VII
После похорон Томашевского у Захарыча, кроме скуки, появились еще и мысли, и он почувствовал себя окончательно несчастным. Прежде ни скуки, ни мыслей у него никогда не было. В деревне все было просто, ясно и непоколебимо, а здесь он ничего не понимал, все кругом было полно противоречий. В церковь ходят не молиться, а смотреть на состязание певцов. Если человек умрет, певчие радуются, потому что смерть его дает им средства к жизни. Хорошие, образованные люди пресмыкаются в певчих, живут нехорошо, в пьянстве и бедности. Не верят в бога, а души у них добрые. Купец Понедельников, нехороший человек, относится к певчим, как к лошадям, швыряет им деньги «на овес», не дал ни гроша на похороны Томашевского, — живет хорошо, в почете, богатстве и благочестии. Он верит в бога, сердце же имеет звериное. Протодьякон проклинает «сомневающихся», а они стоят на клиросе и поют сами себе «анафему». Они заблуждаются в своем неверии и от этого несчастны. Но почему же они не злодеи и почему рассказы «профессора» о происхождении мира так занимательны?.. Кто прав: «профессор» или протодьякон?
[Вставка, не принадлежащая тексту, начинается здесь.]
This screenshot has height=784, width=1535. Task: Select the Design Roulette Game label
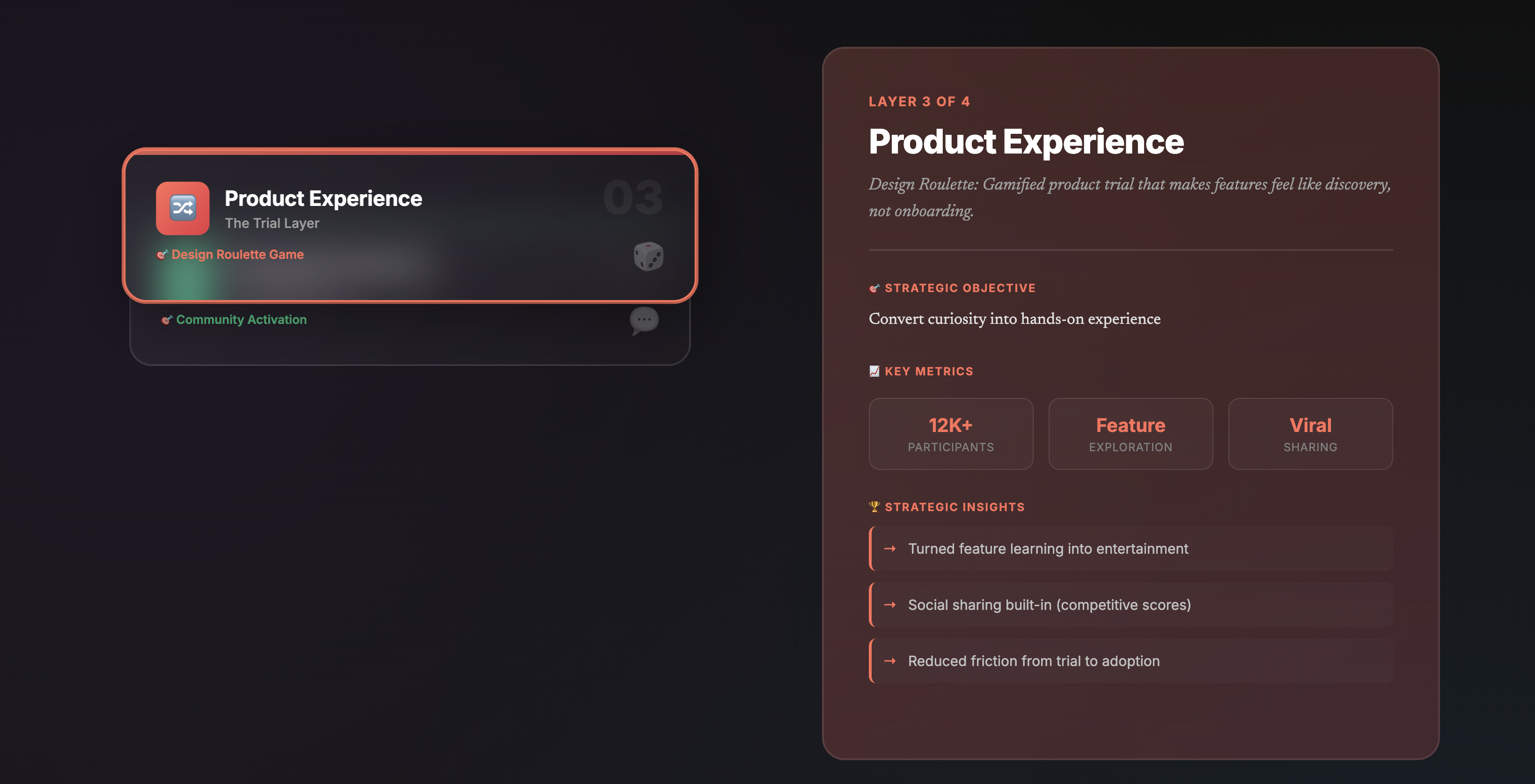tap(237, 254)
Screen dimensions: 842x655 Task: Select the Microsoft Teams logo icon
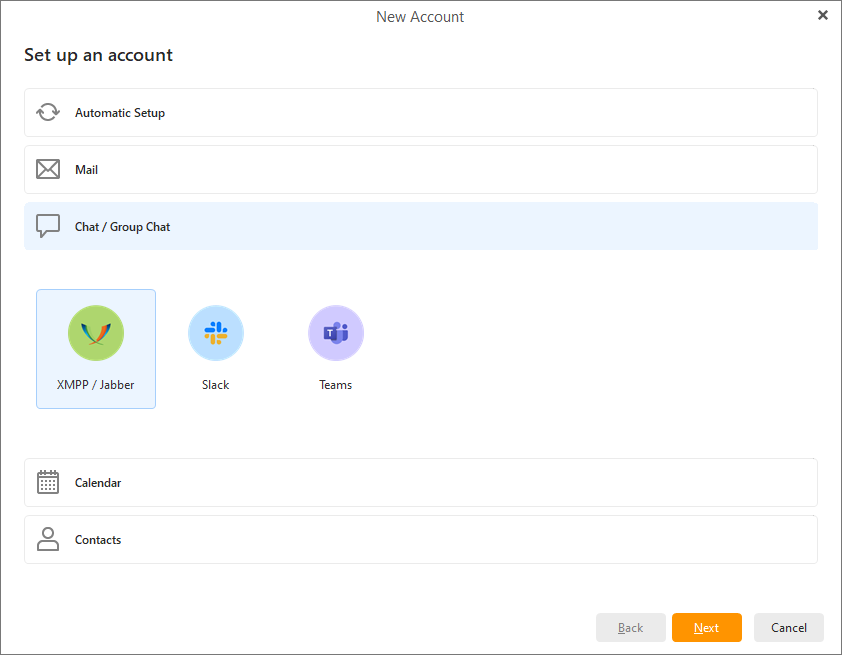coord(336,333)
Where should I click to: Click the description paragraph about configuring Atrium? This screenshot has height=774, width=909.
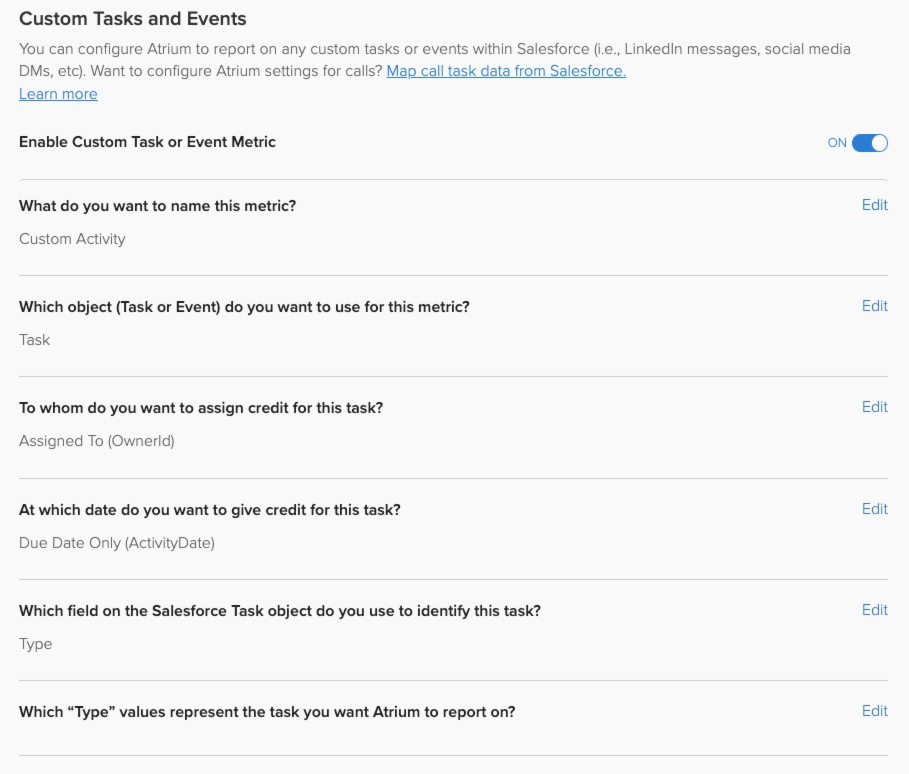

И Захарычу казалось, что тот самый мучительный «дух сомнения», о котором рассказывал «профессор», как то успел забраться и в его душу и что он, Захарыч, попал в число «сомневающихся», преданных протодьяконом «анафеме».
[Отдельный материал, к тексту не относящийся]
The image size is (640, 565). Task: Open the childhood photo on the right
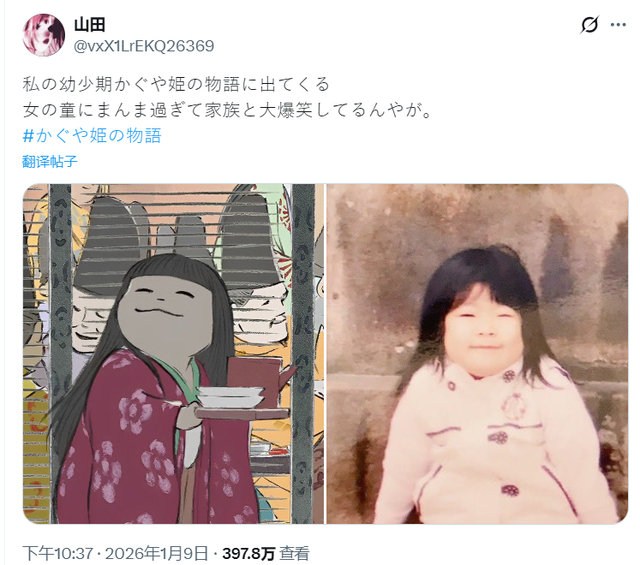(x=477, y=354)
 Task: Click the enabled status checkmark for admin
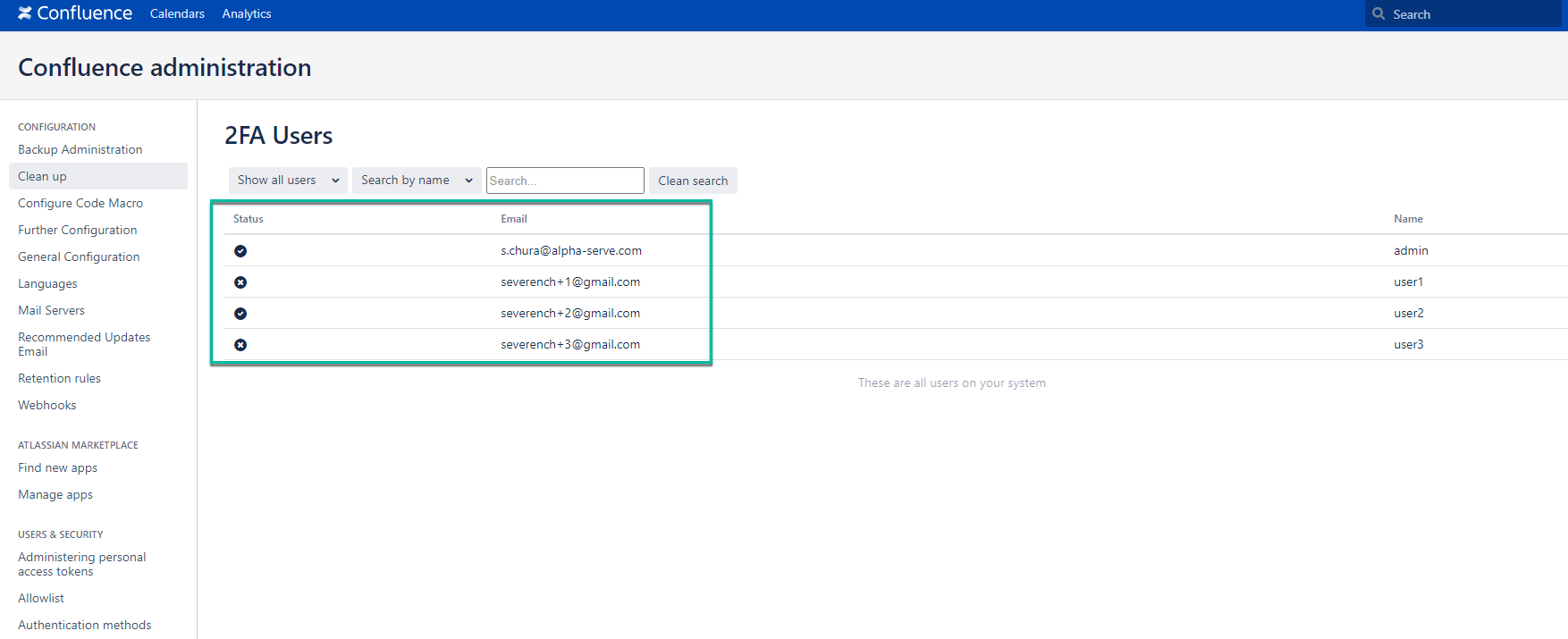click(x=240, y=251)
Рой вопросов гудел в голове Захарыча. Мысль, спавшая в нем мертвым сном целую жизнь, никогда, быть может, не проснулась бы, если бы ее не разбудило внезапное столкновение с жизнью, весь уклад которой шел наперекор Захарычу. Но он не мог разобраться в самом себе, чувствовал себя, как заблудившийся в лесу, и не знал, как выйти к свету. Он думал по целым дням и ночам и не мог отвязаться от дум, и это было мучительно для него, потому что, прожив на свете более сорока лет, он еще никогда ни о чем не думал и не имел к этому привычки. Думы его переплетались с необъяснимыми и грустными чувствами. В лучистые, морозные дни он по целым часам сидел на пустынном берегу Волги, занесенной толстым слоем снега, неподвижно смотрел на снежные равнины, на далекие синеющие горы, покрытые лесом и снегом. И в его душе разливалась ядовитая тоска по чем-то утраченном и дорогом, быть может по родной деревне, по той жизни на воздухе, среди природы, под лучами солнца, с которой срослась его душа. И за этой мертвой картиной городской зимы ему чудилась весна в деревне, зеленая степь, широкий простор неба, поющие жаворонки, запах степных трав, пахучие, сырые балки и беззаботные плотничьи песни.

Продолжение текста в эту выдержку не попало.